A top restaurant critic who took football legend Gary Lineker to a Somerset restaurant has praised it in a review. The Times’ Giles Coren took the Match of the Day presenter and former football player for a meal at the Michelin starred restaurant, Osip ‘2.0’, in Bruton.

Osip initially opened at Number One Bruton in 2019 but is now located in an 18th century building near a tranquil pine forest. It’s run by chef Merlin Labron-Johnson, who formerly owned Portland in London, which Coren called ‘a perfect restaurant’ when it opened in 2015.

The critic visited the restaurant’s new location with an ‘old friend’ Jonathan Downey, the former CEO of Manchester United, Ed Woodward, and Gary Lineker – the day before the announcement of his departure from Match of the Day last month.

Gary Lineker presents prior to The Emirates FA Cup Semi-Final
File photo of Gary Linker, who visited Osip in Somerset recently (Image: Shaun Botterill/Getty Images)

Coren described the 18th century building as being “white-washed to an ethereal, ghost-like presence in the misty countryside”. He also praised the “super-modern” show kitchen, the cosy log fires, and the young staff “bustling about in charmingly ill-fitting whites in a way that simply screams ‘World’s 50 Best’.”

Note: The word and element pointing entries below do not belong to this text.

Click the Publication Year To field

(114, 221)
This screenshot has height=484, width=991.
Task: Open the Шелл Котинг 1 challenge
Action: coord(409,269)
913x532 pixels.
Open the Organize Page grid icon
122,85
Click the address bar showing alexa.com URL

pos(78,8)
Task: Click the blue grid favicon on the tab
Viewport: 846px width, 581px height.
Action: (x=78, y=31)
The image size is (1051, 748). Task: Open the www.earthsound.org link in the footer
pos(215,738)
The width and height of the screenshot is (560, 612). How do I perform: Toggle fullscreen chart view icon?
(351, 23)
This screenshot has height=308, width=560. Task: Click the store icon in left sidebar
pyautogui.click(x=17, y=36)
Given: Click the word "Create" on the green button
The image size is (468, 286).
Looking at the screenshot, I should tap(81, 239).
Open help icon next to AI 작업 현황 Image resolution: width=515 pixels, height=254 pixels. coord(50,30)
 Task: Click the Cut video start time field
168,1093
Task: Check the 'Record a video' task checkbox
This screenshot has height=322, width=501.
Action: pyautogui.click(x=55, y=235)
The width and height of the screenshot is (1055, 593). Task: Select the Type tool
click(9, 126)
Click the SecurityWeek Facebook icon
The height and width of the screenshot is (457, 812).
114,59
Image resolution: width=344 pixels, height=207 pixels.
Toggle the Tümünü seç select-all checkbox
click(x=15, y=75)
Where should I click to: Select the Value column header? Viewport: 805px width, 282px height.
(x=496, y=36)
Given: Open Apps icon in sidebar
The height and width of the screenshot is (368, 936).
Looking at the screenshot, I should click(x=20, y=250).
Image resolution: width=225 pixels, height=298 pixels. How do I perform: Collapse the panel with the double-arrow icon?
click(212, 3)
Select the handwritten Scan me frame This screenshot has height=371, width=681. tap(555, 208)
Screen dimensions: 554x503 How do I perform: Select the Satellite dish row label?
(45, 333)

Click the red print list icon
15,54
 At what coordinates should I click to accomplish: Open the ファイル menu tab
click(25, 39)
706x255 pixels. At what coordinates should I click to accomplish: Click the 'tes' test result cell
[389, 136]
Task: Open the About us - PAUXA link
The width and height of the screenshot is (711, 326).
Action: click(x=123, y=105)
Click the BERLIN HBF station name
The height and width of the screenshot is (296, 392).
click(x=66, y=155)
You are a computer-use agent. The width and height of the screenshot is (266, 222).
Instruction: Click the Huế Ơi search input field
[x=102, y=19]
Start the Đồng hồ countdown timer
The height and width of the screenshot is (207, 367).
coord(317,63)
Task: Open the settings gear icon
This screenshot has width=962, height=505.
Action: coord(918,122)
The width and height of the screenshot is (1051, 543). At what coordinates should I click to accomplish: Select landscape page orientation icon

The group chose to dine from the long and ever changing £125 set menu which is said to ‘evolve daily and is an expression of the Somerset landscape, using produce grown by the team on [Osip’s] nearby farm’.

After indulging in several dishes, Coren gave Osip an overall rating of nine and described it as being a ‘top place’, where you can stay the night, wander the gardens, tour the kitchen, and ‘do it all again for dinner and then breakfast’.

Restaurant critic Giles Coren (Image: PA)

While Merlin Labron-Johnson’s influences as a chef are international, his menu at Osip is proudly ‘hyper-local’. In an age of concern over the environmental impact of imported food with high air miles, Osip sources 85% of its produce between two farms, orchards, and ten beehives. The Bruton community has also gifted Osip surplus fruit, wild foraged mushrooms, and land to help the restaurant stay as local as possible.

The menu is also changed regularly to account for the different ingredients that grow in different seasons. A representative for Osip said: “This connection to land is paramount to the ethos at Osip, and Merlin has produced a gardening rota for both kitchen and front-of-house staff to spend time working with the farmers in the fields. The farm also includes the location of 10 beehives that secures a single-apiary supply of seasonal honey.”